SECTION 2. Act 200, Session Laws of Hawaii 2003, as amended by Act 41, Session Laws of Hawaii 2004, is amended by amending section 3F10 to read as follows:

"10. HMS201  -  TEMPORARY ASSISTANCE TO NEEDY FAMILIES

OPERATING HMS 17,699,544A 17,003,411A

HMS [55,842,104N] [50,220,369N]"

SECTION 3. Chapter 346, Hawaii Revised Statutes, is amended by adding a new section to be appropriately designated and to read as follows:

"§346-   Temporary assistance for needy families; funding and programs; legislative oversight. (a) The legislature finds that the administration of programs funded by federal temporary assistance for needy families moneys and the expenditure of federal temporary assistance for needy families funds received by the State require legislative oversight in order to achieve appropriate program implementation and optimal program expenditures.

(b) The legislature shall conduct oversight hearings relating to the appropriate implementation of programs funded by federal temporary assistance for needy families moneys and the optimal expenditure of such federal moneys.
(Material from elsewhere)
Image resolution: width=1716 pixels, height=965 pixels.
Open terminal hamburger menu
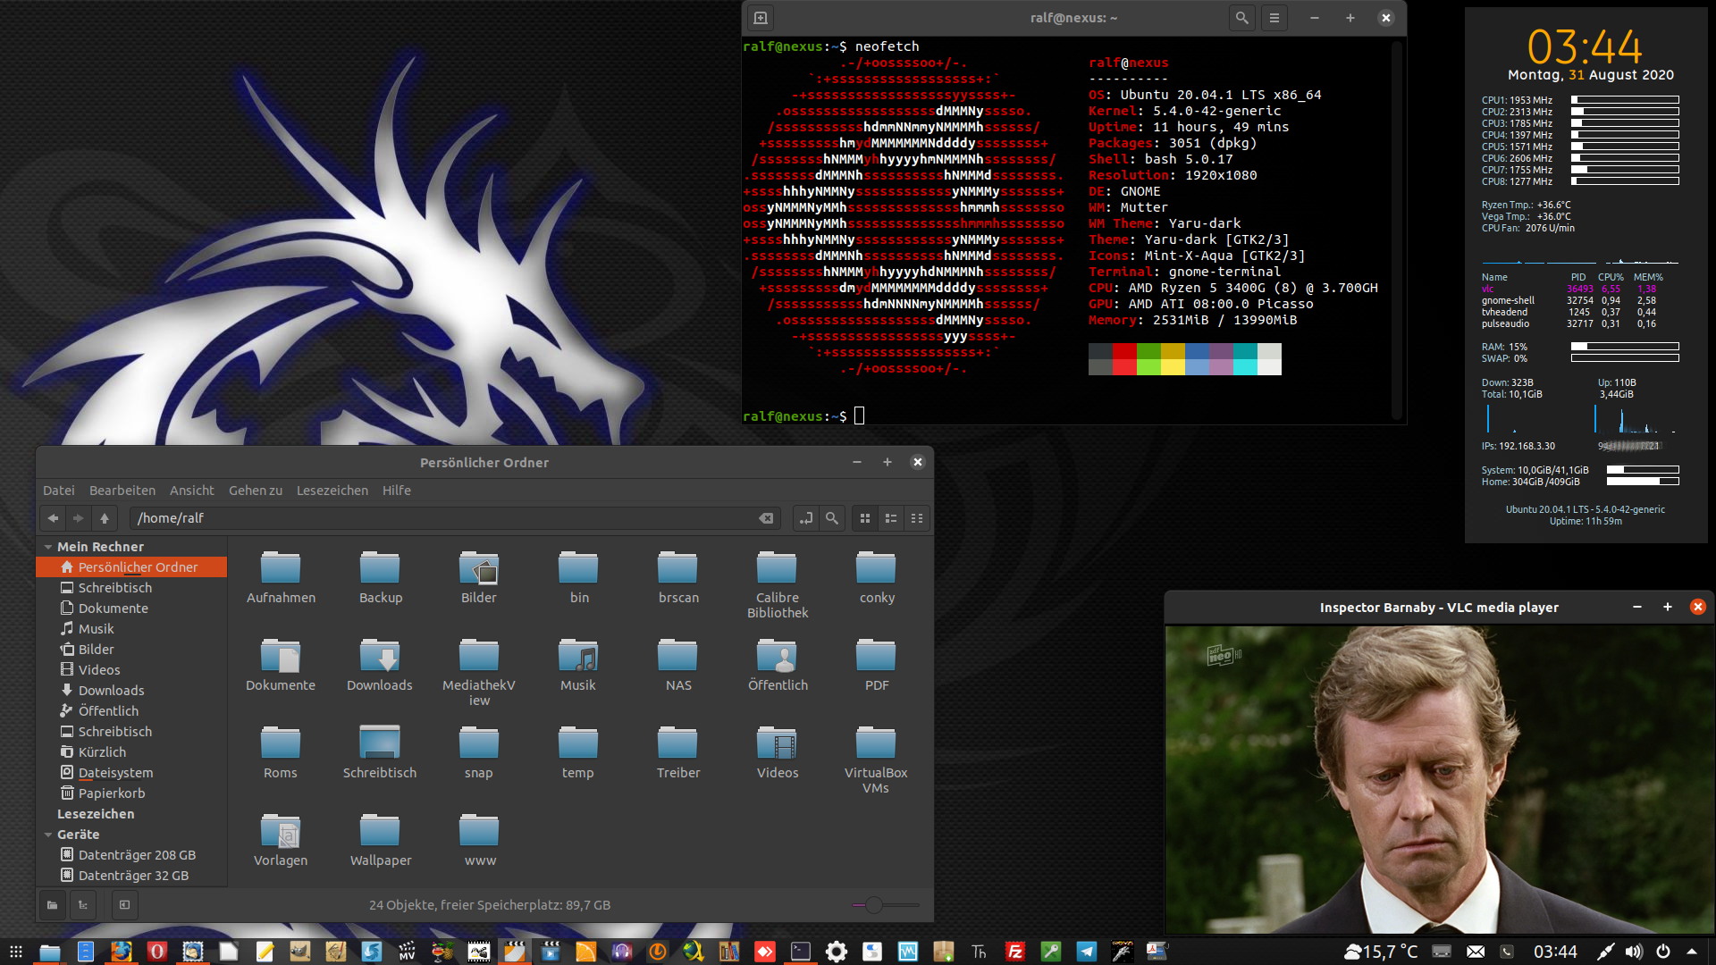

The legislature shall determine the number and timing of hearings to be held; provided that no fewer than        rounds of hearings on all islands of the State shall be held annually. The standing committee on ways and means of the senate and the standing committee on finance of the house of representatives shall have joint legislative oversight responsibilities.

(c) The department of human services shall make all data available to the joint legislative oversight committees upon request. The joint legislative oversight committees shall jointly evaluate the implementation of programs and fund expenditures under this section and make annual recommendations for appropriations."

SECTION 4. Statutory material to be repealed is bracketed and stricken. New statutory material is underscored.

SECTION 5. This Act shall take effect upon its approval.